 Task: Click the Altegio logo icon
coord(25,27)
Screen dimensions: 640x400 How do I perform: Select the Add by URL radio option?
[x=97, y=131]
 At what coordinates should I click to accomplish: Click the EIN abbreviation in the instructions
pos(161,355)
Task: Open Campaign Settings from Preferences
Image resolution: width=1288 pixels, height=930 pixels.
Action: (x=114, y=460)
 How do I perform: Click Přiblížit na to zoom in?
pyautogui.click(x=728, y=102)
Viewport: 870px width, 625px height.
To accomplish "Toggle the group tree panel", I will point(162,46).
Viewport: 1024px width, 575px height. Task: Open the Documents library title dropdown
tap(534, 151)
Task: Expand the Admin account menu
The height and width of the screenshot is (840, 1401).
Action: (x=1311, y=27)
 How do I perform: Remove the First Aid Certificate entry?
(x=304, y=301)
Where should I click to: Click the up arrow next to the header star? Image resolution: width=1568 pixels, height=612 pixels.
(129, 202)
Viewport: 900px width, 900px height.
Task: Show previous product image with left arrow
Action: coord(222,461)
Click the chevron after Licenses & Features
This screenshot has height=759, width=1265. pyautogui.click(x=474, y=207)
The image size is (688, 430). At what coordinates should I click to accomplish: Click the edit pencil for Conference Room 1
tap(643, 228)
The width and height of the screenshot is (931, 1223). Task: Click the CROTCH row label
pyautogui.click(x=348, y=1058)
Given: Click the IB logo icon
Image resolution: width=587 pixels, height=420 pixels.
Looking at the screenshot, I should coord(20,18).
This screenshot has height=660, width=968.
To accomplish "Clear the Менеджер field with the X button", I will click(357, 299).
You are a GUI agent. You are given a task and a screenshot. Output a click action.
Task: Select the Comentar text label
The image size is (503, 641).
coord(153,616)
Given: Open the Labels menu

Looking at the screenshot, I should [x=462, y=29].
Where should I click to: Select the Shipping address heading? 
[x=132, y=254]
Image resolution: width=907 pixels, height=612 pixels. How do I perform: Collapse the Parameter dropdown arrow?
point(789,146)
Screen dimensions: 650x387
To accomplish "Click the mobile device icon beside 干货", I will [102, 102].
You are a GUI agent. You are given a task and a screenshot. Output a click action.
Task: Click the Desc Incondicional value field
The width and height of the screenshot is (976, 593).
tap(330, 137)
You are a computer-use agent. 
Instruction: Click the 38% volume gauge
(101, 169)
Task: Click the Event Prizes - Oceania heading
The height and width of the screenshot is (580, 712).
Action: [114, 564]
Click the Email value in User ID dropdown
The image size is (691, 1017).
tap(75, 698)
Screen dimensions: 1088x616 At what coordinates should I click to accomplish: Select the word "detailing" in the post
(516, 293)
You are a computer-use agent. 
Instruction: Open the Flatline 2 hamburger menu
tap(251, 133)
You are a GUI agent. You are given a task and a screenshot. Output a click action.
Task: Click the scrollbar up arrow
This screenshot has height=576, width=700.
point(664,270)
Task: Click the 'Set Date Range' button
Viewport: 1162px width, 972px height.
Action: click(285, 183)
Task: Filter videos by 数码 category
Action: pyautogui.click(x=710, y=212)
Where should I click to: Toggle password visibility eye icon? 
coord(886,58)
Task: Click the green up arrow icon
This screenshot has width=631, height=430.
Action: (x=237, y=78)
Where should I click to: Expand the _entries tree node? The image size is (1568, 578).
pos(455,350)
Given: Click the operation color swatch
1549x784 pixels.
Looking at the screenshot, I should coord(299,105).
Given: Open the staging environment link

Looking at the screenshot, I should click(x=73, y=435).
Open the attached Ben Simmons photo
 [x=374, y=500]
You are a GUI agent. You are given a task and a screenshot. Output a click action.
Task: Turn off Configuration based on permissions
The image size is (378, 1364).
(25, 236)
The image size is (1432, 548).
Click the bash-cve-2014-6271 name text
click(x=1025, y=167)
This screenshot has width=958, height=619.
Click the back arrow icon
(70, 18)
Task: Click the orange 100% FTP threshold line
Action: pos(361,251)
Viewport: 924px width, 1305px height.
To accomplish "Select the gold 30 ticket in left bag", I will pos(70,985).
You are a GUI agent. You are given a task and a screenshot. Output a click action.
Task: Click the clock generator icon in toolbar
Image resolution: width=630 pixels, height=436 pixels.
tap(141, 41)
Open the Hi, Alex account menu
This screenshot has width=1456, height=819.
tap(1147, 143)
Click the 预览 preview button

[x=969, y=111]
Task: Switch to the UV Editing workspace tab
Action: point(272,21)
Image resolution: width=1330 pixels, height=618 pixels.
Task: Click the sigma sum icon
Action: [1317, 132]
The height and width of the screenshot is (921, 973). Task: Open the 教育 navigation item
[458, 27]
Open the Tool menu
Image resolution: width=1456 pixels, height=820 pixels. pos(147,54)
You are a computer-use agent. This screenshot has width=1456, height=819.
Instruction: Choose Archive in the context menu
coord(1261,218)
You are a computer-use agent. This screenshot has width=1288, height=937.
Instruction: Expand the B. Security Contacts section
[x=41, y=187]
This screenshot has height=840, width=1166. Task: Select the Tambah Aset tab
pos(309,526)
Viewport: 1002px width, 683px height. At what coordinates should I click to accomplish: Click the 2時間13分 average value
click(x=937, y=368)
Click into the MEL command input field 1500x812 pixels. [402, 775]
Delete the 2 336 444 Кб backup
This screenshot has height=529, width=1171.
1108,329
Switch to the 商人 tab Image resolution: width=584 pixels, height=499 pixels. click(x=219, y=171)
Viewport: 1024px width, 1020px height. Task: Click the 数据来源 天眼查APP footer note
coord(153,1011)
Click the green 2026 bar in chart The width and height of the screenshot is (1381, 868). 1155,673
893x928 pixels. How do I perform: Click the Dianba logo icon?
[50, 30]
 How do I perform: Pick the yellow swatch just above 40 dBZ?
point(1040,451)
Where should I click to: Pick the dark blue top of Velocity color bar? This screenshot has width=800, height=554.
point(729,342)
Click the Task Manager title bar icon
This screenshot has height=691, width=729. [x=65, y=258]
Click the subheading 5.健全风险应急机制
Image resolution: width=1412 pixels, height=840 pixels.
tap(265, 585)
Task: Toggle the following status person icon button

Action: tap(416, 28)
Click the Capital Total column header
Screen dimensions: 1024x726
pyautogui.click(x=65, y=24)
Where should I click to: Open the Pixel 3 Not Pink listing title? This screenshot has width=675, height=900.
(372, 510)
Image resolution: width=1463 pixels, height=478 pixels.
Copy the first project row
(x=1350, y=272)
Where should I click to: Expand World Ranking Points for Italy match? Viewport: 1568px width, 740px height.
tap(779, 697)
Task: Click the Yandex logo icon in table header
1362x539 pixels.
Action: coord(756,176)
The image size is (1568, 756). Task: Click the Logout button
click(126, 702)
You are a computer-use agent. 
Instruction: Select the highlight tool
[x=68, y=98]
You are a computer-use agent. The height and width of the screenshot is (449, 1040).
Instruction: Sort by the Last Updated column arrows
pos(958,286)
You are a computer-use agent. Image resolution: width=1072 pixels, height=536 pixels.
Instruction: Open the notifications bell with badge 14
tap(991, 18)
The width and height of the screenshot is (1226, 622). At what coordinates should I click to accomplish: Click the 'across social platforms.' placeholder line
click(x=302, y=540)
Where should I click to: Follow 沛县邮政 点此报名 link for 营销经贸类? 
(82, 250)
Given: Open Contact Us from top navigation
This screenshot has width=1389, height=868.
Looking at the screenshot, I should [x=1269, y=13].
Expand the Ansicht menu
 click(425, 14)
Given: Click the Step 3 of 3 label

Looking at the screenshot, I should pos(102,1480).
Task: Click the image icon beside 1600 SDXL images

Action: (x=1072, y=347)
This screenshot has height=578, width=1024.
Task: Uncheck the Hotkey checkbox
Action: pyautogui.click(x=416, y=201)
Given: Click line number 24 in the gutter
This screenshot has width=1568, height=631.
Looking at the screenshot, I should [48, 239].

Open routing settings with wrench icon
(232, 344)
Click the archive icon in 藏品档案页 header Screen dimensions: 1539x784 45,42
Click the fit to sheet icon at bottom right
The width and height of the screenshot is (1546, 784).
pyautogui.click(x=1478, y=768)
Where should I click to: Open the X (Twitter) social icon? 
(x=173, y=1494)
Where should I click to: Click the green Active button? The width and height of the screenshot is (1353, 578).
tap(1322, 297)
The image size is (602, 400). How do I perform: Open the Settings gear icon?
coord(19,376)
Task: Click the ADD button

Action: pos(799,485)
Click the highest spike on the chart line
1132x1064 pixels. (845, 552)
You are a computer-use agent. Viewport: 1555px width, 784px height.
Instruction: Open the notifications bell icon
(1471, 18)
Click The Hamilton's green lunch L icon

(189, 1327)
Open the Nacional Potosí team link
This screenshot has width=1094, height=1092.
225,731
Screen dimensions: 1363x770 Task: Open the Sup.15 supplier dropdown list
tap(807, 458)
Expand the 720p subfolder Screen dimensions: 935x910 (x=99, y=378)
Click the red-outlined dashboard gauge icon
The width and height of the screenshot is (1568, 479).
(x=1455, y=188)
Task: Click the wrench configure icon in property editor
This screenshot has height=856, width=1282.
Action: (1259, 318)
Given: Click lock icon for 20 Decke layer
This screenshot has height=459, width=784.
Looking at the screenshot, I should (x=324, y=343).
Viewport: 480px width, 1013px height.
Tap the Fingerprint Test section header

= = = =

**EXERCISE PROMPT:** Copy out the range of lines above starting at the line with "Where should I click to: Select" and ending at the line with "Task: Click the 'Set Date Range' button", exactly and including both.

**TASK ANSWER:**
Where should I click to: Select the Shipping address heading? 
[x=132, y=254]
Image resolution: width=907 pixels, height=612 pixels. How do I perform: Collapse the Parameter dropdown arrow?
point(789,146)
Screen dimensions: 650x387
To accomplish "Click the mobile device icon beside 干货", I will [102, 102].
You are a GUI agent. You are given a task and a screenshot. Output a click action.
Task: Click the Desc Incondicional value field
The width and height of the screenshot is (976, 593).
tap(330, 137)
You are a computer-use agent. 
Instruction: Click the 38% volume gauge
(101, 169)
Task: Click the Event Prizes - Oceania heading
The height and width of the screenshot is (580, 712).
Action: [114, 564]
Click the Email value in User ID dropdown
The image size is (691, 1017).
tap(75, 698)
Screen dimensions: 1088x616 At what coordinates should I click to accomplish: Select the word "detailing" in the post
(516, 293)
You are a computer-use agent. 
Instruction: Open the Flatline 2 hamburger menu
tap(251, 133)
You are a GUI agent. You are given a task and a screenshot. Output a click action.
Task: Click the scrollbar up arrow
This screenshot has height=576, width=700.
point(664,270)
Task: Click the 'Set Date Range' button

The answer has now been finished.